--- PROBLEM TO WORK ON ---
Every line from the one with "[Síguenos en Facebook] (93, 2457)" through the final line of the entries below should be returned exactly; leave out all other lines.

(Data extracted from a collection)
────────────────────
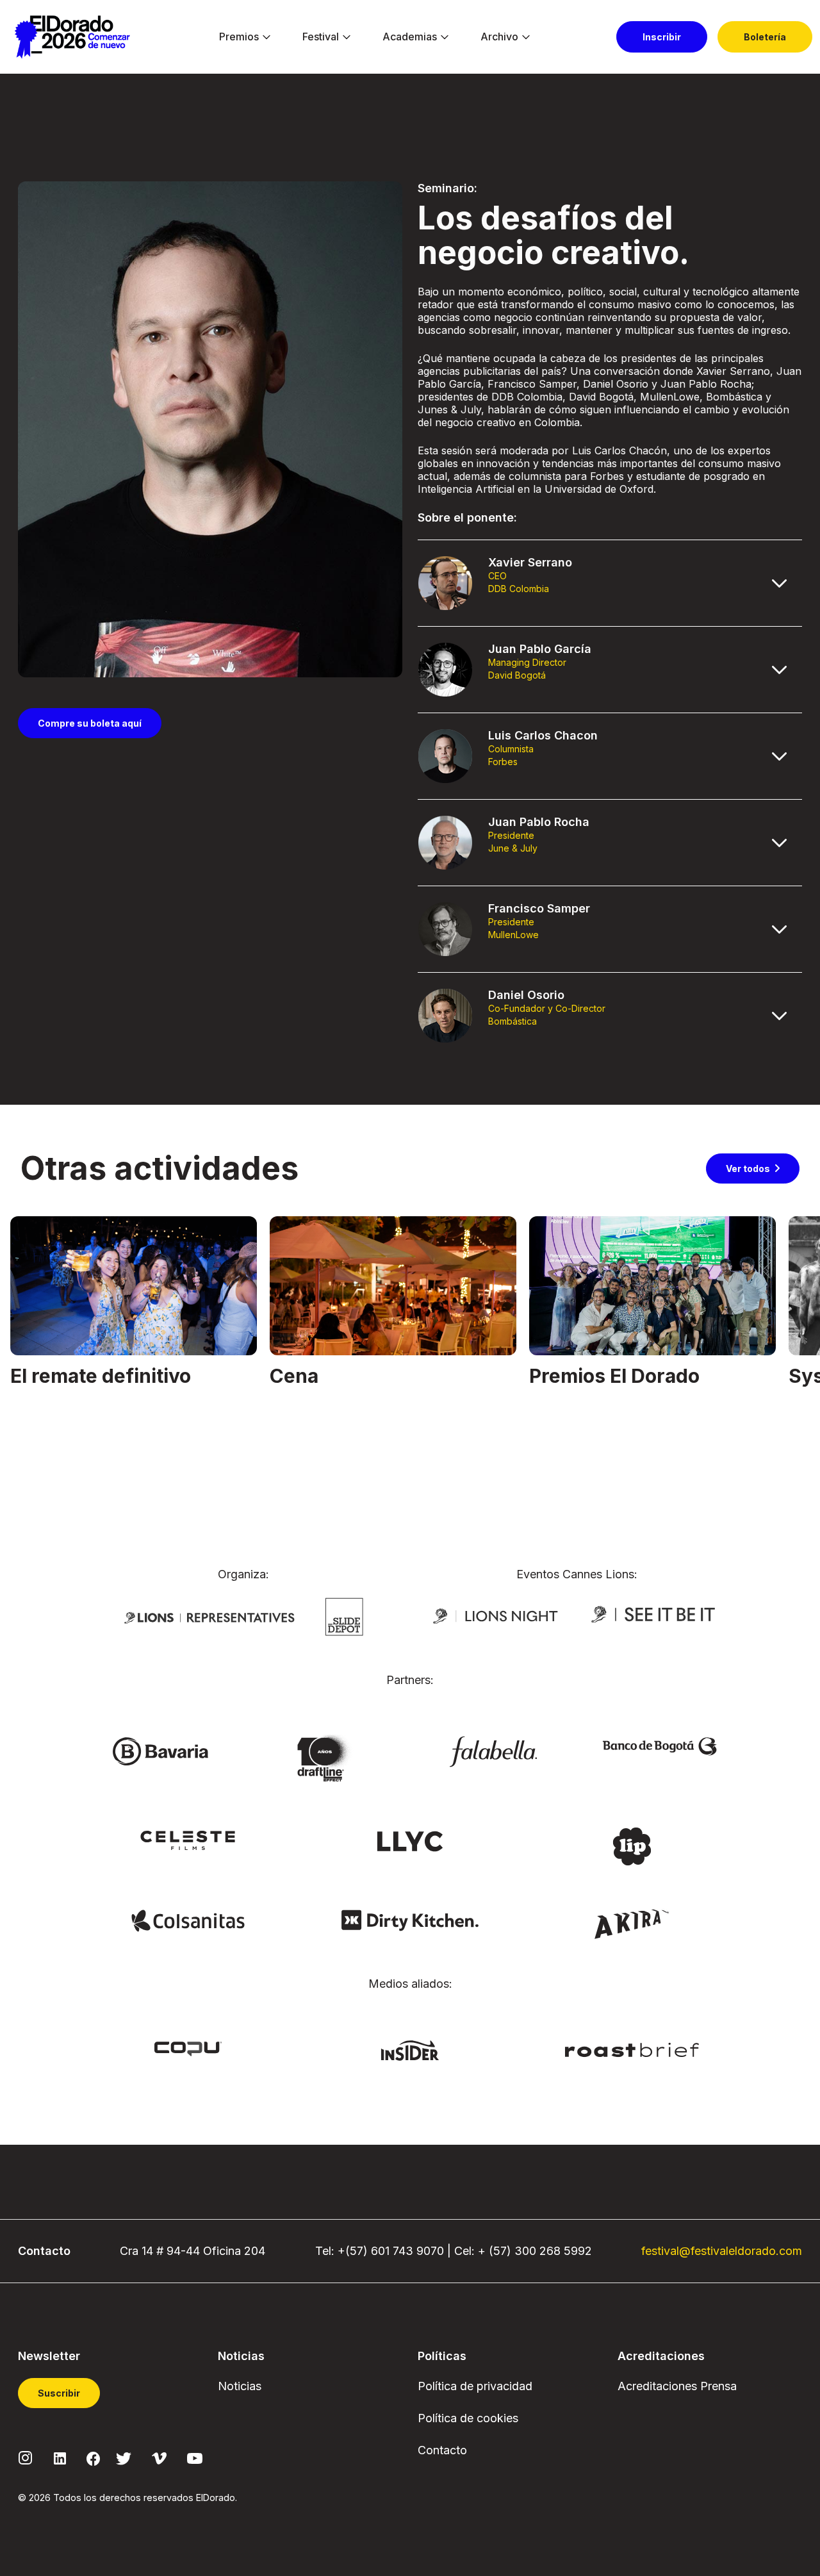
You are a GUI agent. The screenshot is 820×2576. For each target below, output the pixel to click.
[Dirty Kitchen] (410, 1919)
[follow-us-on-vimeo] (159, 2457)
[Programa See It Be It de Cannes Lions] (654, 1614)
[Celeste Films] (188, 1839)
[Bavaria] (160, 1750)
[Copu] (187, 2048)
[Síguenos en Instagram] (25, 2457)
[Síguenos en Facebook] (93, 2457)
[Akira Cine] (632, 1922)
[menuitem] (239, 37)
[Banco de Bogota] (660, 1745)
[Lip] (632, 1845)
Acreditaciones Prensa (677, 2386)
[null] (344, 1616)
────────────────────
--- SOLUTION TO THE PROBLEM ---
[Síguenos en Facebook] (93, 2457)
[Akira Cine] (632, 1922)
[menuitem] (239, 37)
[Banco de Bogota] (660, 1745)
[Lip] (632, 1845)
Acreditaciones Prensa (677, 2386)
[null] (344, 1616)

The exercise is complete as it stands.